昼のメロドラマはこうして生まれた

大山 それで、昼メロの話。

岡田 昼メロ。本当に瓢箪から駒じゃないけれど、ひょんなことでした。僕が猛烈に忙しくドラマを作っている頃に、フジテレビに食堂があって、時間がない時期でしたから、食事といえば、そこでカレーライスか何かを食うくらいしかなかったんです。

ある時、一緒にテーブルを囲んだ相手が編成の連中だったのです。「太郎ちゃん、面白い企画ないかね」と言われて、その時はこちらはまだ新米でしたから、編成のちょっとお偉いさんじゃないけれども、そのへんの人から言われると、何か答えなければいけない。そういうつもりで、何を答えようかと思って一生懸命焦って考えたのです。焦って考えて「昼間によろめきドラマをやったらどうでしょう」と言ったのです※。

※1957年に三島由紀夫が発表した小説「美徳のよろめき」が婚姻外の恋愛を描いて大ヒットした。以降、「よろめき」は不倫を表す流行語となっていた。

なんでそういう発想になったかというと、僕が文化放送で送り出しをやっていた時に、朝の9時半だったか、9時15分だったか、ラジオで15分の帯ドラマがあったのです。それこそ丹羽文雄とか、伊藤整※の「氾濫」とか、ああいうものをやっていました。

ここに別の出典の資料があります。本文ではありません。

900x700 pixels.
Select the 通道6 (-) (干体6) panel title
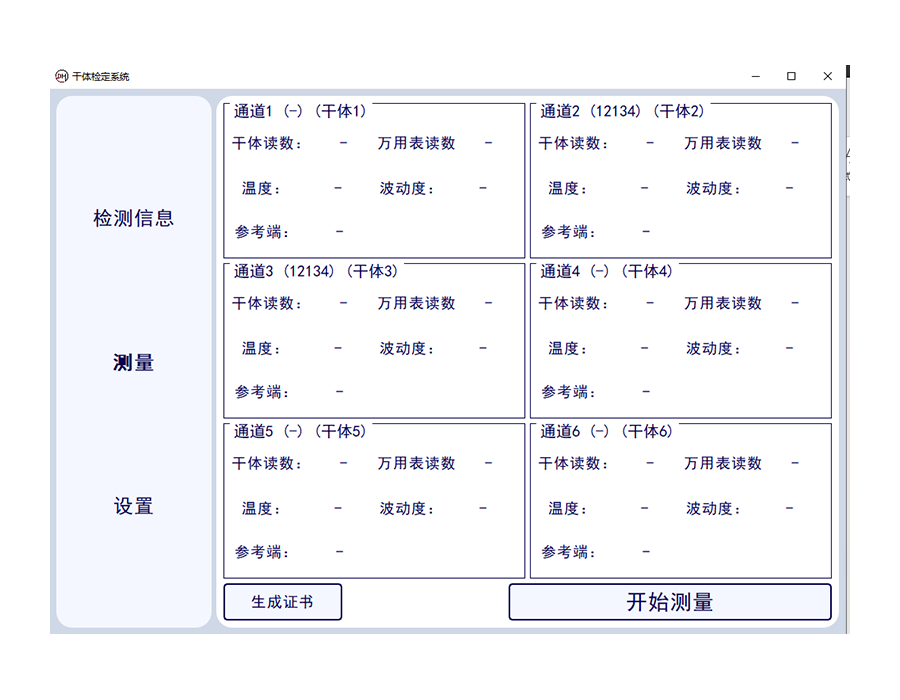coord(607,431)
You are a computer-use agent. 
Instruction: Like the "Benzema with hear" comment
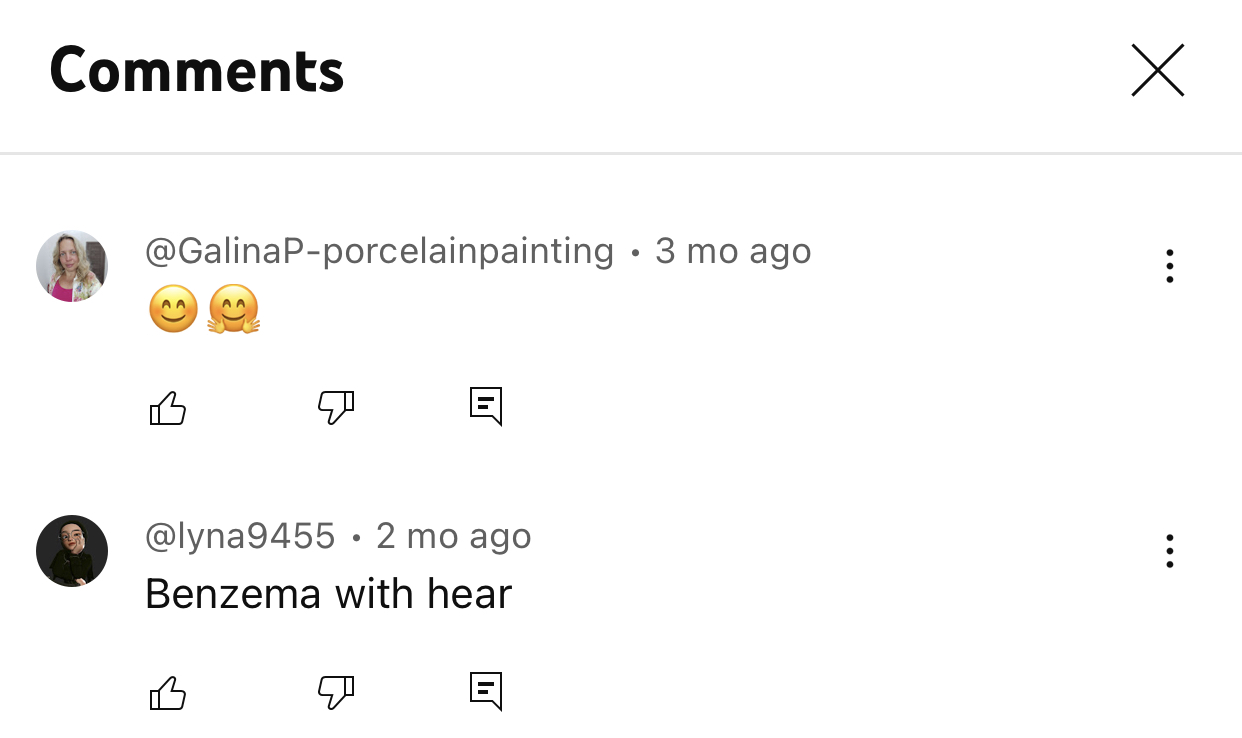pyautogui.click(x=168, y=692)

※丹羽文雄(にわ・ふみお<1904~2005>)、 伊藤整(いとう・せい<1905~69>)ともに昭和を代表する作家

そのドラマを毎日15分ずつ、延々やるわけです。その中では不倫を扱ったものが多かったから、僕らの言葉として「おい、よろめきのテープがまだ来てないよ」とか何とか言って、それを勝手に「よろめき」、「よろめきドラマ」と言って使っていたのです。

そんなのがどういうわけか頭をよぎって、それでカレーライスを食べている時に、さしたるあれがあるわけではないけれど言って、そうしたら聞いたほうがやたらまともに反応して「ああ、面白いんじゃないの?」ということになった。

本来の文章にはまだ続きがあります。